Politycy PO nie chcą Danuty Hübner
Większość polityków Platformy Obywatelskiej jest przeciwna startowi Danuty Hübner do Parlamentu Europejskiego z listy ich partii – ustalił „Wprost”. Główne zarzuty to brak związków z PO, zajmowanie miejsca na liście członkom partii, lewicowe poglądy i współpraca z unijnymi socjalistami.

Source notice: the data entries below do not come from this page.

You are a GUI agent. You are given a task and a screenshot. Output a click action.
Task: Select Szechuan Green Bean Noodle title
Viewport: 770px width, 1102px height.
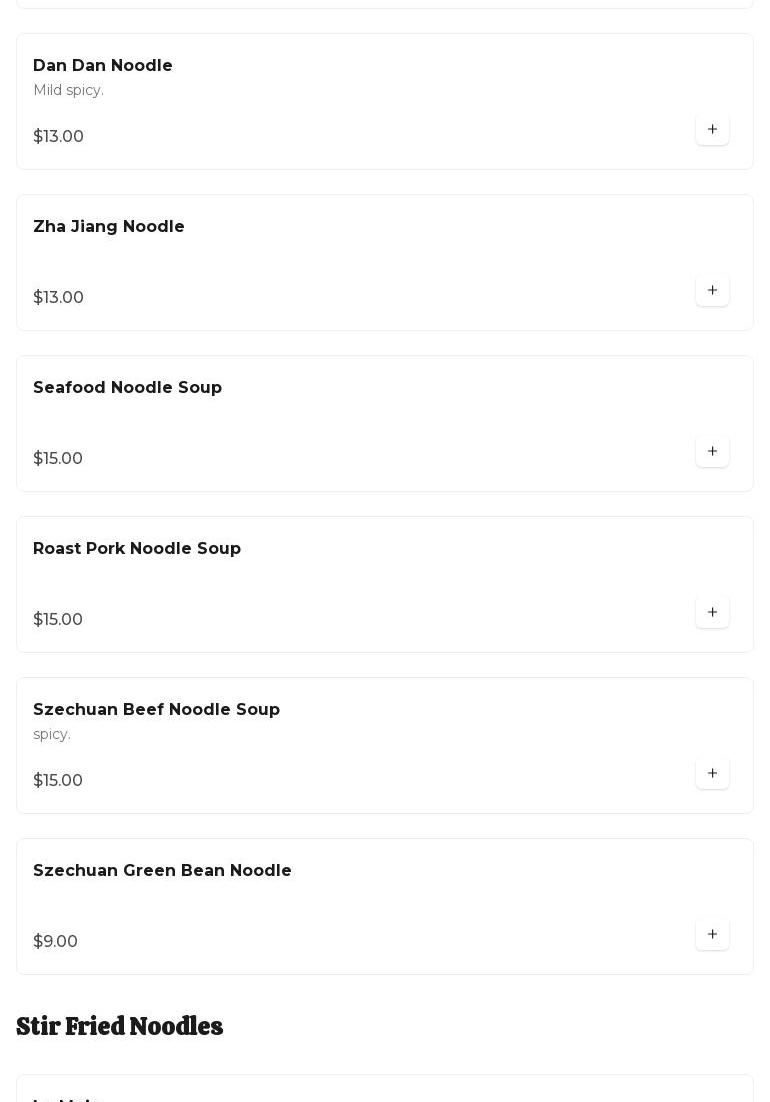[x=162, y=871]
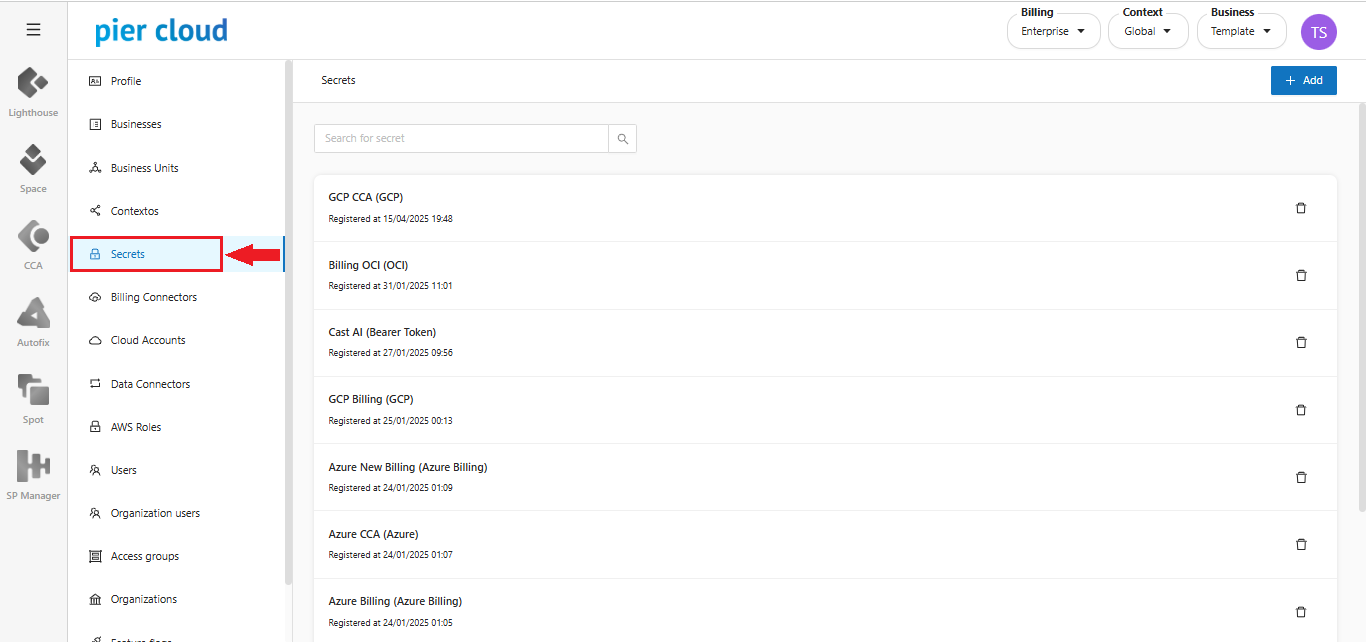Click the sidebar menu vertical scrollbar
The width and height of the screenshot is (1366, 642).
coord(289,320)
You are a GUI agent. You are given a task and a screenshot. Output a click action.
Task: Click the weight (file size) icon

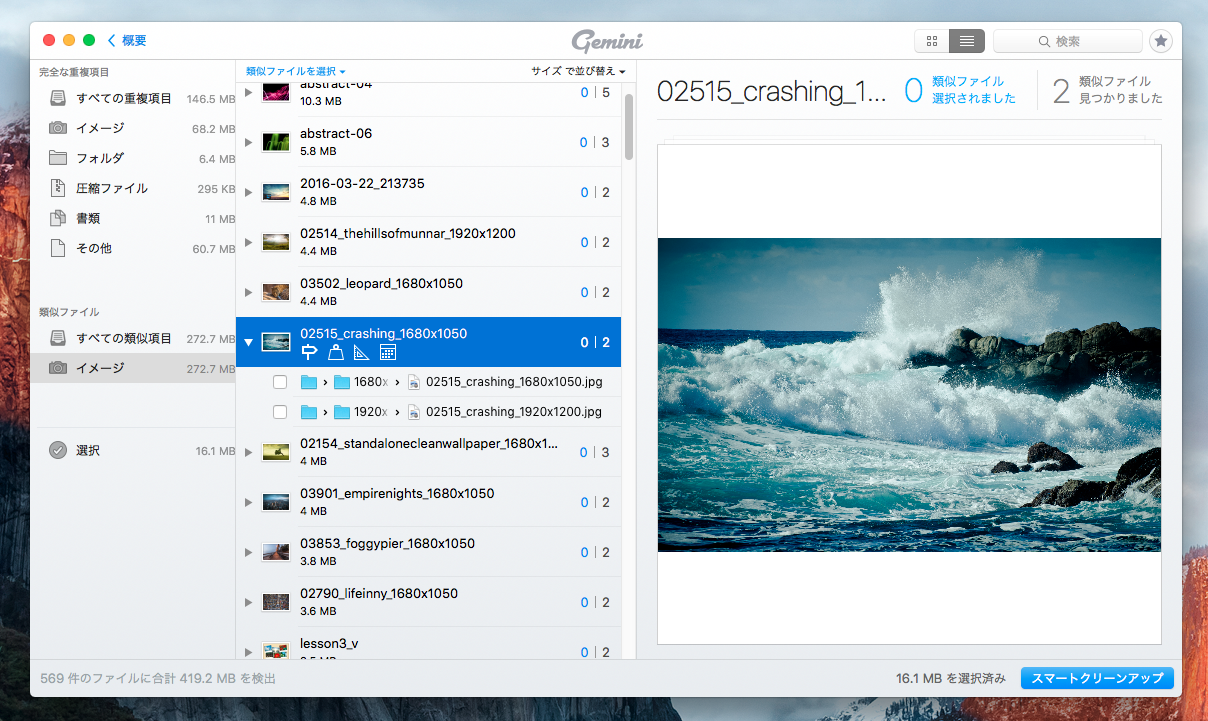click(336, 352)
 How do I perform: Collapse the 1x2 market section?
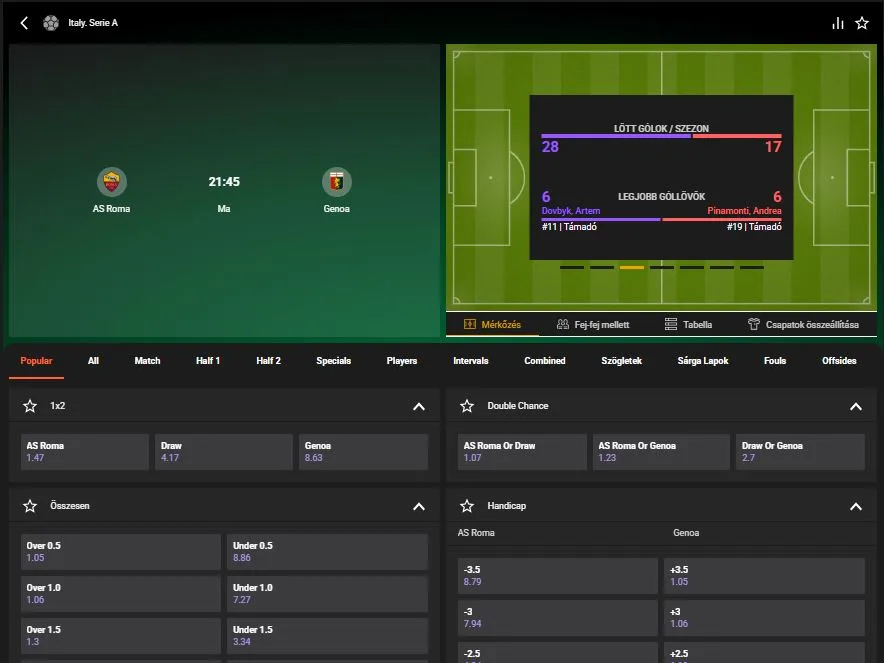(419, 406)

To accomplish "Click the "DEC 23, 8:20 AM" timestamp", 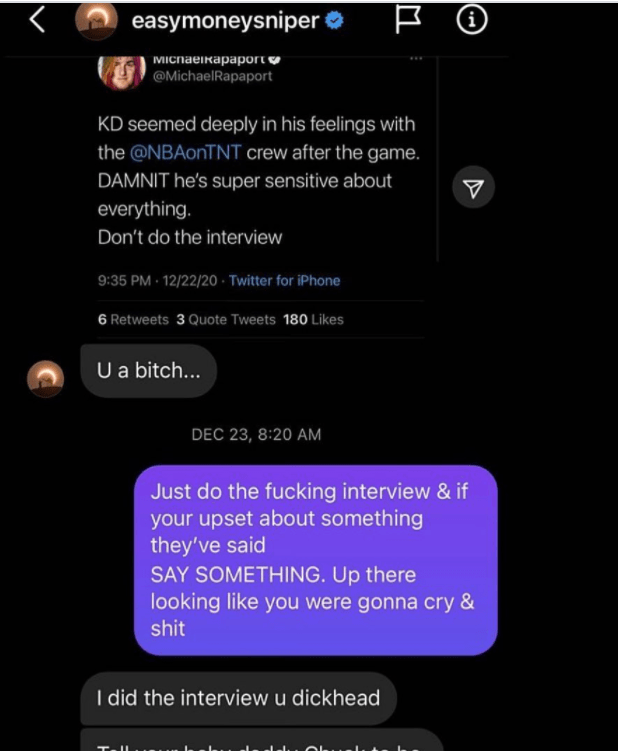I will click(x=256, y=434).
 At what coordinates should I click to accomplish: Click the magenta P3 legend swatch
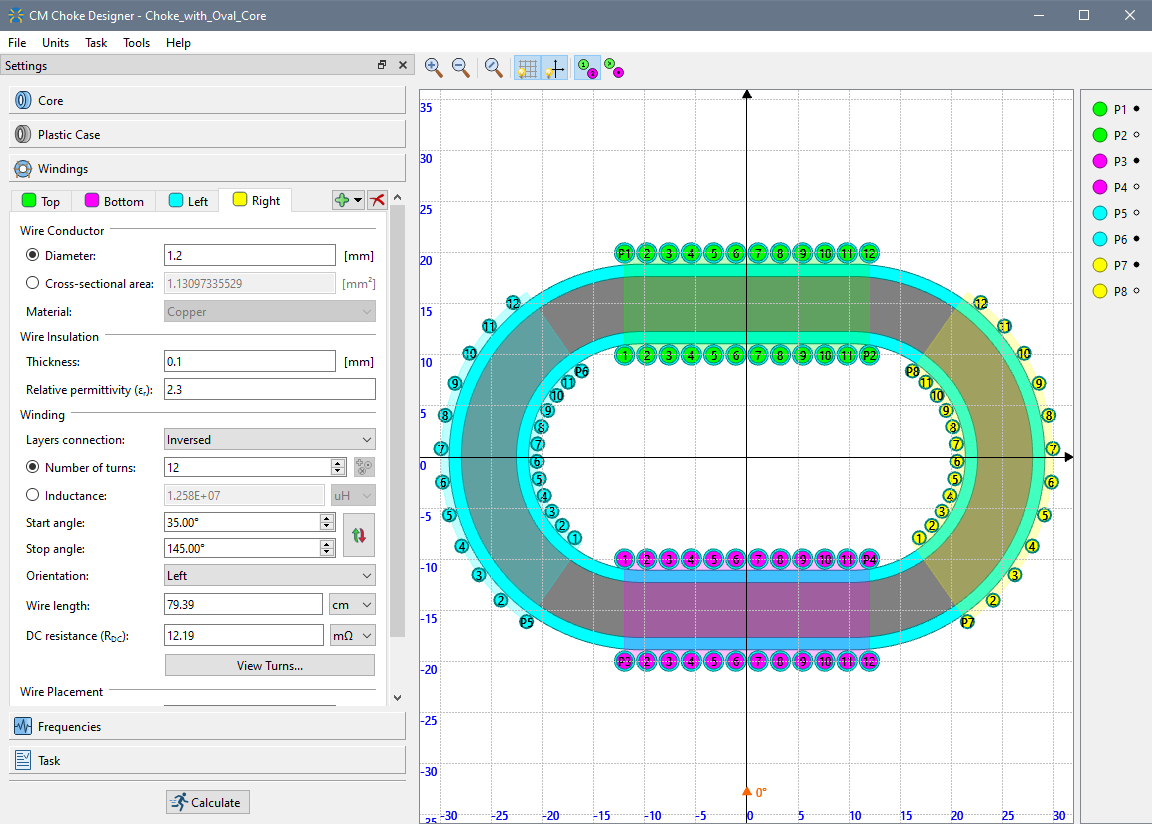click(x=1100, y=161)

Według ustaleń „Wprost”, kandydowanie Hübner to osobisty pomysł Donalda Tuska. Radio Zet podało, że unijna komisarz ds. polityki regionalnej ma otwierać warszawską listę Platformy do Parlamentu Europejskiego. Problem jednak w tym, że większości polityków PO ten pomysł bardzo się nie podoba. Z informacji „Wprost” wynika, że przeciwko startowi Hübner jest m.in. minister zdrowia Ewa Kopacz, która liczyła, że to ona dostanie pierwsze miejsce na warszawskiej liście PO. – Pani minister prawie wpadła w histerię na wieść o starcie Hübner – mówi „Wprost” jeden z urzędników resortu.
Startem Hübner zbulwersowany jest także europoseł PO Jacek Saryusz-Wolski. Powód? Po pierwsze ma żal do Tuska, że nie poinformował go o tym pomyśle (Saryusz-Wolski jest szefem delegacji Platformy w PE). Po drugie, sam czuje się zagrożony. Możliwe bowiem, że Hübner wystartuje z „jedynki” w Łodzi, którą miał dostać właśnie Saryusz-Wolski. Według tego scenariusza, polityk PO miałby wtedy kandydować z listy warszawskiej. Saryusz-Wolski nie chce jednak słyszeć o przenosinach do stolicy. Z ustaleń "Wprost" wynika, że polityk PO chce w tej sprawie osobiście spotkać się z Tuskiem.